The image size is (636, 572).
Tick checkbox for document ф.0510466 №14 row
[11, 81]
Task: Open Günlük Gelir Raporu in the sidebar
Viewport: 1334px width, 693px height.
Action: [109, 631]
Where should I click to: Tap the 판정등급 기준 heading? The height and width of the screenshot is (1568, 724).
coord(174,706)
+ + + + + + +
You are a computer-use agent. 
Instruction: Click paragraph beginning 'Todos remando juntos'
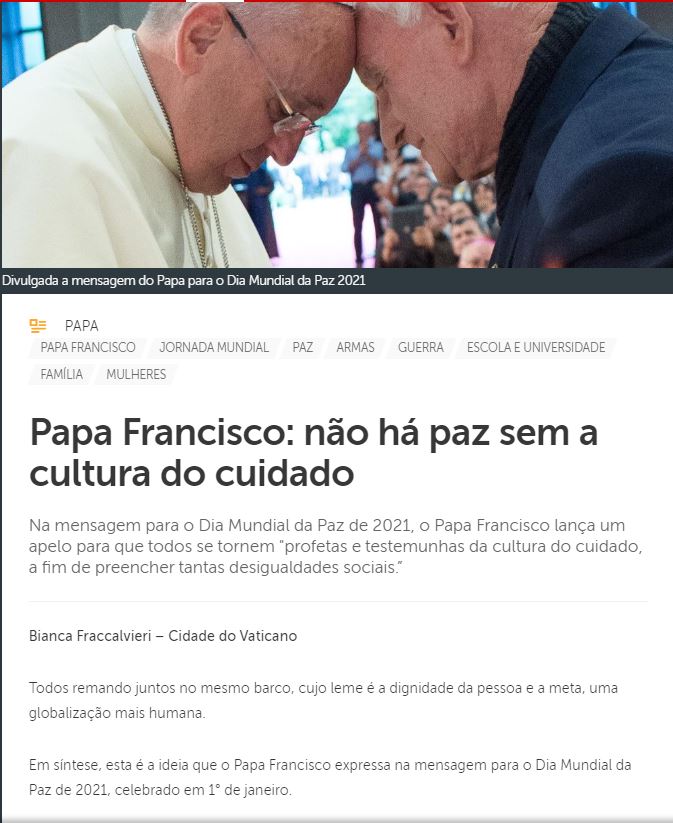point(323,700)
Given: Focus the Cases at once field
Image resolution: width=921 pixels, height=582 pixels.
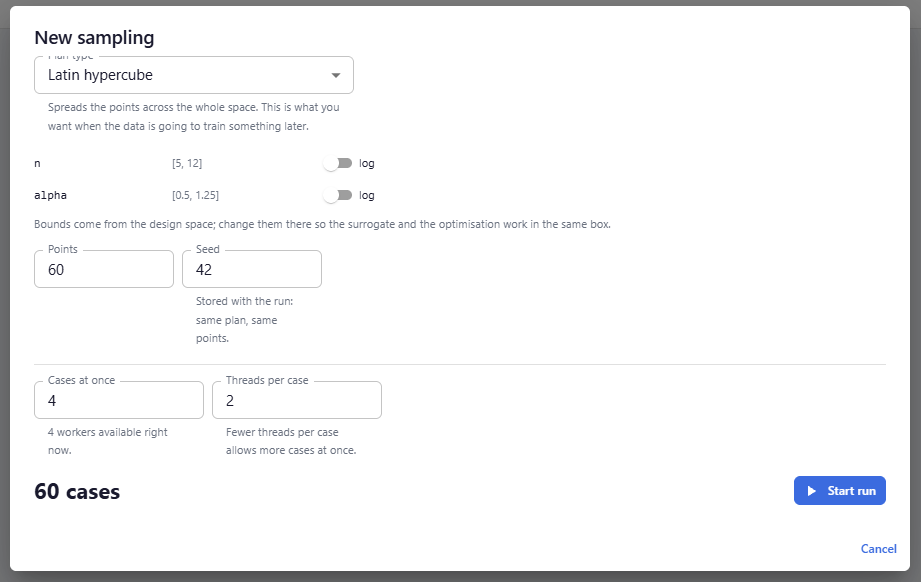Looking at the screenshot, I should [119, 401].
+ + + + + + +
#### YOUR OBJECTIVE:
Rewrite everything from the line containing "Where should I" down to the line containing "coord(174,706)", both lines included, with the request text unchanged. Scale each coordinate in the answer by 0.6 and round to a whole number, with halves rounding up.

#### EXPECTED ANSWER:
Where should I click to: Tap the 판정등급 기준 heading? The height and width of the screenshot is (1568, 724).
coord(104,424)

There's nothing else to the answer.